本文:
•••••

平均的な日本人男性に比べれば、著者は「イクメン」そのものでしょう。しかし著者は「イクメンとい呼ばれることに強い抵抗があります」と言います。「偽善的な臭い」を感じるというのです
確かに、男性も女性と同じように育児に参加したほうがいいでしょう。しかし、親として生まれる人間はいません。女性も男性も、初めての子育ては、知らないことだらけです。時には、オロオロすることもあります。
そんな普通の人間にとって、育児と仕事を両立させる「イクメンなんて無理」「労働強化に他ならない」と断言します。実際に仕事も人一倍こなし、育児にも積極的に関わった著者の言葉だけに、とてもリアリティがあります。
「いかにも仕事と家庭を両立している理想的なイクメン像、凄母像が喧伝される社会において、なかなかそうなれずに悩んでいるパパやママもいるのではないでしょうか。私も含めた、そういうパパやママのことを思うと、仕事と家庭の両立を達成している”スゴい人”が華々しく登場する一部メディアの論調には、怒りさえ感じてしまいます」

•••••

資料を読み解く:
A. 本文について、次の問いに答えてください。
(i) 著者は「イクメン」と呼ばれることに、どのような「臭い」を感じると言っているか。
(ii) 初めての子育てについて、本文は女性も男性も何だらけだと述べているか。
(iii) 著者は一部メディアの論調に対して、どのような感情さえ感じると述べているか。
B. 本文から、「平均的な日本人男性に比べれば」を含む語句で始まり「アの論調には、怒りさえ感じてしまいます」」で終わる部分を、一字一句変えずに書き抜いてください。
C. 次の各記述が本文の内容と一致するかどうか、判断してください。
(i) 初めての子育ては、女性にとっても知らないことだらけだとされている。
(ii) 著者は、普通の人間でも育児と仕事を無理なく両立できると述べている。
(iii) 著者は仕事を控えめにして、育児に専念したとされている。
本文に書かれている内容だけを根拠にしてください。

元データ:

•••••

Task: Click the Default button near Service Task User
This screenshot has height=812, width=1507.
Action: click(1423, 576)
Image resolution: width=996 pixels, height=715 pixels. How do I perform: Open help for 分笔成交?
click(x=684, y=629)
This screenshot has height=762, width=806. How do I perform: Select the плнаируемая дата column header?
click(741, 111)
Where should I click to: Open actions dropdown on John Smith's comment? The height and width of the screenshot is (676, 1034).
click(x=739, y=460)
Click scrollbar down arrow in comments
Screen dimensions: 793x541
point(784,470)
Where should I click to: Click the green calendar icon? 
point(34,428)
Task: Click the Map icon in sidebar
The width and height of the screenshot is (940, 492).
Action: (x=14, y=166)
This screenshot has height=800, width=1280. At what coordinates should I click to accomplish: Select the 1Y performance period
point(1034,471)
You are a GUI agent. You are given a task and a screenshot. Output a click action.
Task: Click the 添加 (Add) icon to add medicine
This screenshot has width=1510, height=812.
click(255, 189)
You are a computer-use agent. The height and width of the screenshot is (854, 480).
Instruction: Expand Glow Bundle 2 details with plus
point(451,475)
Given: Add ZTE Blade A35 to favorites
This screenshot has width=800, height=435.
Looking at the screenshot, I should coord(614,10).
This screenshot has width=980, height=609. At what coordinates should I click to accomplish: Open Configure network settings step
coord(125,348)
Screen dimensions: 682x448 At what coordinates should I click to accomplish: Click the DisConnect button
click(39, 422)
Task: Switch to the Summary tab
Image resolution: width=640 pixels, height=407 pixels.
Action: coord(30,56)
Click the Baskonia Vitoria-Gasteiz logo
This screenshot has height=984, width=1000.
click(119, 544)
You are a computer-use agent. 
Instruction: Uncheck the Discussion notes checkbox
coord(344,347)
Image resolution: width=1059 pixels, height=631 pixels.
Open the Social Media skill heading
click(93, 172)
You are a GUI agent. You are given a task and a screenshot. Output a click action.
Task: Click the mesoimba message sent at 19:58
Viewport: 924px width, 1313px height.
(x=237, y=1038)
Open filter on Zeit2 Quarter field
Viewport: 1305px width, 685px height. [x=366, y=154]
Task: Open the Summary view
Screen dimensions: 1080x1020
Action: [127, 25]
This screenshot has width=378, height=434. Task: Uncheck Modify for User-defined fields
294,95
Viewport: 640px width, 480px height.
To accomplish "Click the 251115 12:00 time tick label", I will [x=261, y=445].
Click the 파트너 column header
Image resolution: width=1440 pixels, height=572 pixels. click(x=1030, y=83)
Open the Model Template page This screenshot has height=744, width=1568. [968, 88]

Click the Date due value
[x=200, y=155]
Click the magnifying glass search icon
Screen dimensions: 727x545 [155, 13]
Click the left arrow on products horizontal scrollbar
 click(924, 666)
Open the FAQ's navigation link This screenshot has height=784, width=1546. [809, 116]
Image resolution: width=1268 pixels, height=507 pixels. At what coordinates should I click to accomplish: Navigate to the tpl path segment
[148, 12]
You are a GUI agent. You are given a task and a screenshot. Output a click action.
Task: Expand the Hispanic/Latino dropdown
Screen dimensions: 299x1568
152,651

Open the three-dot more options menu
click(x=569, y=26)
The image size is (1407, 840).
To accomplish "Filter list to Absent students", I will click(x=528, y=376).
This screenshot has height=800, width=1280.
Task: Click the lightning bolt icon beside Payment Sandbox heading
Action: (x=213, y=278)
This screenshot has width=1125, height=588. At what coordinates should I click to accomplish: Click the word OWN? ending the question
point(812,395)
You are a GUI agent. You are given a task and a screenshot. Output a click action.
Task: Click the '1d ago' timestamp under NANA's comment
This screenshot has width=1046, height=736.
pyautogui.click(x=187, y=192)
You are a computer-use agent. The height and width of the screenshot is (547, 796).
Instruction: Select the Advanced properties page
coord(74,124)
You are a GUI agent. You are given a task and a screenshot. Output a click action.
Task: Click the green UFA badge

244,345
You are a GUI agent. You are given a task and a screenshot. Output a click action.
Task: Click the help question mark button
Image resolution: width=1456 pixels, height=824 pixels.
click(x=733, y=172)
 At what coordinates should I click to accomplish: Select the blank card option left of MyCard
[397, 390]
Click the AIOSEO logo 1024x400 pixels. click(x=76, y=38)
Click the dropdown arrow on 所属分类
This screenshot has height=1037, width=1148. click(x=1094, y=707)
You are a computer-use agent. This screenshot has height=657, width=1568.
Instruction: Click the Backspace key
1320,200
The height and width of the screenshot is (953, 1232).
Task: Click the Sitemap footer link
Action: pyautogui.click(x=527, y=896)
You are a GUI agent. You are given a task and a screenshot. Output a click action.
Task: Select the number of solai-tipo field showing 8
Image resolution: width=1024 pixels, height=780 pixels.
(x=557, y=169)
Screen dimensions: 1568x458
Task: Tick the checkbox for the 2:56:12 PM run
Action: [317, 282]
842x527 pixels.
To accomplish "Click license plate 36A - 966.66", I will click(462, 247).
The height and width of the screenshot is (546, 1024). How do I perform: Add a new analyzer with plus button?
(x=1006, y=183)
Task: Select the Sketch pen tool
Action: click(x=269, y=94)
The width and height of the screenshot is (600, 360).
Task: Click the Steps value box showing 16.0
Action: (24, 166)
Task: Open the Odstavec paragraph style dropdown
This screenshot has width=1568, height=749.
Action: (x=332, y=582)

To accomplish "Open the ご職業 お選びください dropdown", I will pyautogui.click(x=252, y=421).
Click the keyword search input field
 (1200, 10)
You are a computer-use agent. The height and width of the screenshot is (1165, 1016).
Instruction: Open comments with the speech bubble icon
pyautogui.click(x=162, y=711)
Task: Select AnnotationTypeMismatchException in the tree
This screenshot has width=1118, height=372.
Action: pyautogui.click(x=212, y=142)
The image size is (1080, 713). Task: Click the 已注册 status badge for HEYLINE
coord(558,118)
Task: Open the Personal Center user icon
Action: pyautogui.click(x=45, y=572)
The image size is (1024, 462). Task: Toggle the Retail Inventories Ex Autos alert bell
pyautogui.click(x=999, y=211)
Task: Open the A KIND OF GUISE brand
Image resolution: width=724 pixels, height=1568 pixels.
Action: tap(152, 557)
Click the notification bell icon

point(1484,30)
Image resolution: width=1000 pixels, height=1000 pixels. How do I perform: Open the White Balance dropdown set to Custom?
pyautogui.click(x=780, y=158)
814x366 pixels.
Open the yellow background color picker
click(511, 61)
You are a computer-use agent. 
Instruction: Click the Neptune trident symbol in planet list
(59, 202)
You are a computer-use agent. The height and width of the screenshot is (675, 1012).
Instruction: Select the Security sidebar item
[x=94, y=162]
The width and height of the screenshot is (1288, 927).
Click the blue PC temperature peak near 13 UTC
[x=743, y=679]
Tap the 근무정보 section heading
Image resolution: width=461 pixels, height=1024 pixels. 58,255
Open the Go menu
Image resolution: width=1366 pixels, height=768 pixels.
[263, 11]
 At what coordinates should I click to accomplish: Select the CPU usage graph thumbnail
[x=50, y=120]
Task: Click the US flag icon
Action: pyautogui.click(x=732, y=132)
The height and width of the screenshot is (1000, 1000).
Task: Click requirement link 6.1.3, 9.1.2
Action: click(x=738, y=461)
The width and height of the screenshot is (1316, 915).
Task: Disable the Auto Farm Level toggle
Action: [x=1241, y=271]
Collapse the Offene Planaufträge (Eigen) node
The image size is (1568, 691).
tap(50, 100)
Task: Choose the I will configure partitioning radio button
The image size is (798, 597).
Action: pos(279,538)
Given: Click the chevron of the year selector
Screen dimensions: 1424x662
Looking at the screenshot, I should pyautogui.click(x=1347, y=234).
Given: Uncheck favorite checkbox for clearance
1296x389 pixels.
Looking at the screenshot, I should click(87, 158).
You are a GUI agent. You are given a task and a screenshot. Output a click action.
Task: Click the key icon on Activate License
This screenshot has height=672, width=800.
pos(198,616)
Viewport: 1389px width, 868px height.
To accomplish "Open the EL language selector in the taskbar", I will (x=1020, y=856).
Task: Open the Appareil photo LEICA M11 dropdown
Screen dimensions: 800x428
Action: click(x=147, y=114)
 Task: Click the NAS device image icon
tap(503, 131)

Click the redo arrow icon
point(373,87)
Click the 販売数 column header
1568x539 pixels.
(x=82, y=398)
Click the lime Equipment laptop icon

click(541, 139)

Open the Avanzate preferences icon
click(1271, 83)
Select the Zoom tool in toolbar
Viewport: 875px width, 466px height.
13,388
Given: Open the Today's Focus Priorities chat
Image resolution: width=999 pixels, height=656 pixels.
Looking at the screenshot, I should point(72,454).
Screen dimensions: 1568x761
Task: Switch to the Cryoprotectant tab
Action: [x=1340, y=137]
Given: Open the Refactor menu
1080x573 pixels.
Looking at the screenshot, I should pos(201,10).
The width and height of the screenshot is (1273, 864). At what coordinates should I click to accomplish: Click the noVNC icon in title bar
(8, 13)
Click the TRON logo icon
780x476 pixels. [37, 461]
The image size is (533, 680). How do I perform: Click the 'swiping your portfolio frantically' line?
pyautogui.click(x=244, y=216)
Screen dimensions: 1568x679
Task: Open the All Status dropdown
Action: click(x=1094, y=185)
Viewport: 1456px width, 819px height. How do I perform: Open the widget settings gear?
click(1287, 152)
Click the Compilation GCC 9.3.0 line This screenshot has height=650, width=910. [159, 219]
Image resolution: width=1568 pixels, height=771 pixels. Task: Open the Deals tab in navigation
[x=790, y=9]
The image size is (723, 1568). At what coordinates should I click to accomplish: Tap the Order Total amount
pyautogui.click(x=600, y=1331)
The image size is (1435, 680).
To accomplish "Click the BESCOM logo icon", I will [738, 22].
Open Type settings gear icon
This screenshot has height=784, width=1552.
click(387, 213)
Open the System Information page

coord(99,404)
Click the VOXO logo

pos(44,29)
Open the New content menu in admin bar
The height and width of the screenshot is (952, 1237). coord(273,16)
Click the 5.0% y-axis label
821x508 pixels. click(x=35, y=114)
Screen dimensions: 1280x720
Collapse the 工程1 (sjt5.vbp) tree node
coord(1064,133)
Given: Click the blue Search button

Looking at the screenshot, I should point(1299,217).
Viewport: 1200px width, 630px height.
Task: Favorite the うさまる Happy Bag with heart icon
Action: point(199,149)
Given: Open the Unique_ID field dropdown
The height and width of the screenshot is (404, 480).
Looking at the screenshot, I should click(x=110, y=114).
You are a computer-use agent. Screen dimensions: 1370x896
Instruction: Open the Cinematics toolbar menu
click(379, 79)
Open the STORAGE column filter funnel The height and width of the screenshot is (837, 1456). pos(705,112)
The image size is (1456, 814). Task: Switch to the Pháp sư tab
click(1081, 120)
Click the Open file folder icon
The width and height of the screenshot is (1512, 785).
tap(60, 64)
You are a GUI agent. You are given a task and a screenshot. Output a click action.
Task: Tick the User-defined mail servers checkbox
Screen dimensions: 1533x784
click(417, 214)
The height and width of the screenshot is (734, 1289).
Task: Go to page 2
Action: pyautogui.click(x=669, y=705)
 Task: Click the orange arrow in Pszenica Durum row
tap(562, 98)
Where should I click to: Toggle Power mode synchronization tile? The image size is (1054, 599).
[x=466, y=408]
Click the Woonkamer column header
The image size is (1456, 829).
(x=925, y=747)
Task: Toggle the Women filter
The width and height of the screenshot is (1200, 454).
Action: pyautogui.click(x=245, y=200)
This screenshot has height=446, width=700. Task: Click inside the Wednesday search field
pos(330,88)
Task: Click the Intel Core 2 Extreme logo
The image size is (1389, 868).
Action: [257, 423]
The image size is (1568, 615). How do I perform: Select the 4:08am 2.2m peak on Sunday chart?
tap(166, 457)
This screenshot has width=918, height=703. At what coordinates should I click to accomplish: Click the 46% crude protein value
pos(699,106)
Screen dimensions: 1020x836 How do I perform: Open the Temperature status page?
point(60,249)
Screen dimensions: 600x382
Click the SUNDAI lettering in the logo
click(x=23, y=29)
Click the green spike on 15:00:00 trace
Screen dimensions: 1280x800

•••••

解答:
A.
(i) 偽善的な臭い
(ii) 知らないこと
(iii) 怒り

B.
平均的な日本人男性に比べれば、著者は「イクメン」そのものでしょう。しかし著者は「イクメンとい呼ばれることに強い抵抗があります」と言います。「偽善的な臭い」を感じるというのです
確かに、男性も女性と同じように育児に参加したほうがいいでしょう。しかし、親として生まれる人間はいません。女性も男性も、初めての子育ては、知らないことだらけです。時には、オロオロすることもあります。
そんな普通の人間にとって、育児と仕事を両立させる「イクメンなんて無理」「労働強化に他ならない」と断言します。実際に仕事も人一倍こなし、育児にも積極的に関わった著者の言葉だけに、とてもリアリティがあります。
「いかにも仕事と家庭を両立している理想的なイクメン像、凄母像が喧伝される社会において、なかなかそうなれずに悩んでいるパパやママもいるのではないでしょうか。私も含めた、そういうパパやママのことを思うと、仕事と家庭の両立を達成している”スゴい人”が華々しく登場する一部メディアの論調には、怒りさえ感じてしまいます」

C.
(i) はい。「女性も男性も、初めての子育ては、知らないことだらけです」
(ii) いいえ。「イクメンなんて無理」
(iii) いいえ。「実際に仕事も人一倍こなし、育児にも積極的に関わった」